Unmasking Deepfakes: Leveraging Augmentations and Features Variability for Deepfake Speech Detection

Authors: Inbal Rimon, Oren Gal, Haim Permuter

Published: 2025-01-09 19:31:10+00:00

AI Summary

This paper presents a hybrid deepfake speech detection model combining a self-supervised feature extractor (Wav2Vec 2.0) with a ResNet34 classifier. The model incorporates novel audio and feature-level augmentations, achieving state-of-the-art results on the ASVSpoof5 challenge.

Abstract

The detection of deepfake speech has become increasingly challenging with the rapid evolution of deepfake technologies. In this paper, we propose a hybrid architecture for deepfake speech detection, combining a self-supervised learning framework for feature extraction with a classifier head to form an end-to-end model. Our approach incorporates both audio-level and feature-level augmentation techniques. Specifically, we introduce and analyze various masking strategies for augmenting raw audio spectrograms and for enhancing feature representations during training. We incorporate compression augmentations during the pretraining phase of the feature extractor to address the limitations of small, single-language datasets. We evaluate the model on the ASVSpoof5 (ASVSpoof 2024) challenge, achieving state-of-the-art results in Track 1 under closed conditions with an Equal Error Rate of 4.37%. By employing different pretrained feature extractors, the model achieves an enhanced EER of 3.39%. Our model demonstrates robust performance against unseen deepfake attacks and exhibits strong generalization across different codecs.


Key findings
The proposed model achieved state-of-the-art results on ASVSpoof5 Track 1 under closed conditions with an Equal Error Rate (EER) of 3.39% after model fusion. The use of both audio-level and feature-level augmentations, along with different pretrained feature extractors, significantly improved performance. The model showed robust performance against unseen deepfake attacks and good generalization across different codecs.
Approach
The authors propose a hybrid architecture that uses Wav2Vec 2.0 for self-supervised feature extraction and a ResNet34 for classification.

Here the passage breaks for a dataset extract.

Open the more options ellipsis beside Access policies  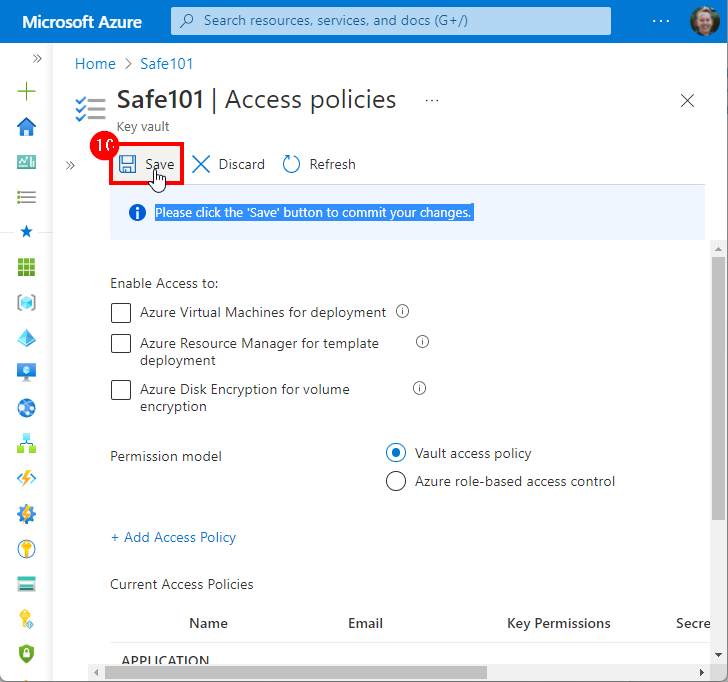(432, 100)
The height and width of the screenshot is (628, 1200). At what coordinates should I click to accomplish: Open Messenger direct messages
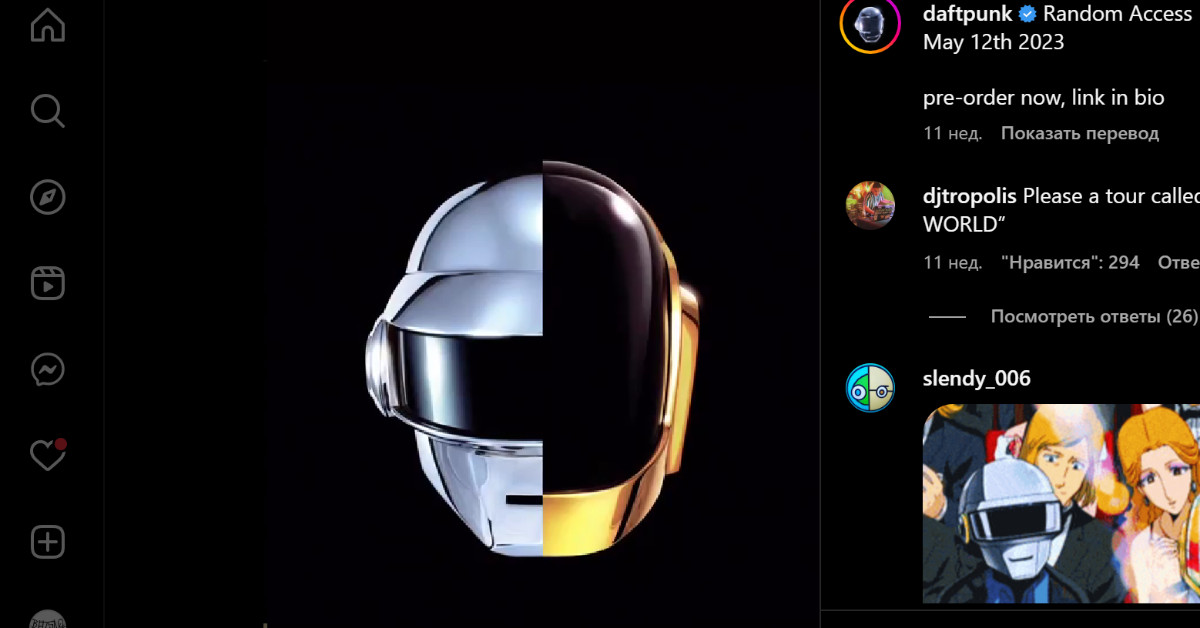point(47,370)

They introduce novel augmentation strategies at both the raw audio and feature levels, including masking techniques and compression augmentation, to improve model robustness and generalization.
Datasets
ASVSpoof5 (ASVSpoof 2024) challenge dataset, including Multilingual LibriSpeech, CommonVoice, and Babel datasets for pretraining.
Model(s)
Wav2Vec 2.0 (feature extractor), ResNet34 (classifier)
Author countries
Israel